The triples generated from a TDE template generated by Entity Services use a subject IRI that includes the model version. Therefore, there is no collision between the facts generated from each template version.
However, both templates will use the same row schema-name
for the same entity types, which will cause row searches to return the union of matched by both templates. To avoid this, you should give each entity type row schema a unique name.
You can merge old and new version query options together, or keep them separate and use the version appropriate for entity instance versions you're searching.
If you choose to keep multiple versions of canonical instances in a single envelope document, you should probably modify your query options to include version related constraints or additional queries.
For example, you might want to add a version constraint based on es:envelope/es:instance/es:info/es:version
.
The database configuration is single-state. You can configure the union of range indexes and word lexicons defined by the two models.
You should usually not remove a range index or word lexicon required by the older model if you wish to continue supporting searches on that version. Also, if you define a range index or word lexicon for a property that exists in both model versions, you might see different search results against the old version entities because queries against the shared property can now be resolved out of the index.

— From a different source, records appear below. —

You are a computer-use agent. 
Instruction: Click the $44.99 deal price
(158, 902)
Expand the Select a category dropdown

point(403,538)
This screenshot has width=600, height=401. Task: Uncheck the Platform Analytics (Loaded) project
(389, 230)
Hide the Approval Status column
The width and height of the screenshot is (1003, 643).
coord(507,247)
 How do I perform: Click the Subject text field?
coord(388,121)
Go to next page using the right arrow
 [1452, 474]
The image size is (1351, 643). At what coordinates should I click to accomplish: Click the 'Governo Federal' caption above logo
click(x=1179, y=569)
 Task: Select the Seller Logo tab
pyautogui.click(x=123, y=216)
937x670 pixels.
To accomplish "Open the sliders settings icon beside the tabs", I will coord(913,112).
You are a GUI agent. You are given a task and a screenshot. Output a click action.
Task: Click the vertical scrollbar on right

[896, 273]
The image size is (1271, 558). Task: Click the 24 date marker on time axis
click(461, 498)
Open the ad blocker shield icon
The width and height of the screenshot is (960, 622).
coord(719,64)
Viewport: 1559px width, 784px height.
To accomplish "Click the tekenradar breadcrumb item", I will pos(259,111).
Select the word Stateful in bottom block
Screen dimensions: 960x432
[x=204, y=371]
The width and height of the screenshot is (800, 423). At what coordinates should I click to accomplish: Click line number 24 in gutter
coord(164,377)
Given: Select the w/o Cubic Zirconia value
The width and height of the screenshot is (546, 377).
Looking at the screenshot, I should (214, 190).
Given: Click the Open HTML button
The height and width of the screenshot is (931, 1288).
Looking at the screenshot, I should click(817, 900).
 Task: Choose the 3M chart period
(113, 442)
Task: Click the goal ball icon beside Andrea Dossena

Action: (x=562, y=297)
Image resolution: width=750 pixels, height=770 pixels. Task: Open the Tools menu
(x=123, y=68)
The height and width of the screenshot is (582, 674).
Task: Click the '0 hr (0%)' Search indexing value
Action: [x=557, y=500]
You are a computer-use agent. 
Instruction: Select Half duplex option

This section provides a detailed description of the layout of a model descriptor, including syntax, component descriptions, and examples. A model descriptor has the following top level structure, where the info
section contains model metadata, and the definitions
section contains your entity type definitions. A model descriptor must define at least one entity type.
JSON | XML |
---|---|
{ "info": model_info, "definitions": { entity_type_definition, ... } } |
<es:model xmlns:es="http://marklogic.com/entity-services"> <es:info>model_info</es:info> <es:definitions> entity_type_definition ... <es:definitions> </es:model> |
To explore the component parts of a model descriptor in more detail, see the following topics:
The info section of a model descriptor contains model metadata, such as a description or version.
The info section of a model descriptor has the following structure:
The info section of a model descriptor can contain the following XML elements or JSON properties. Title and version are the only required items.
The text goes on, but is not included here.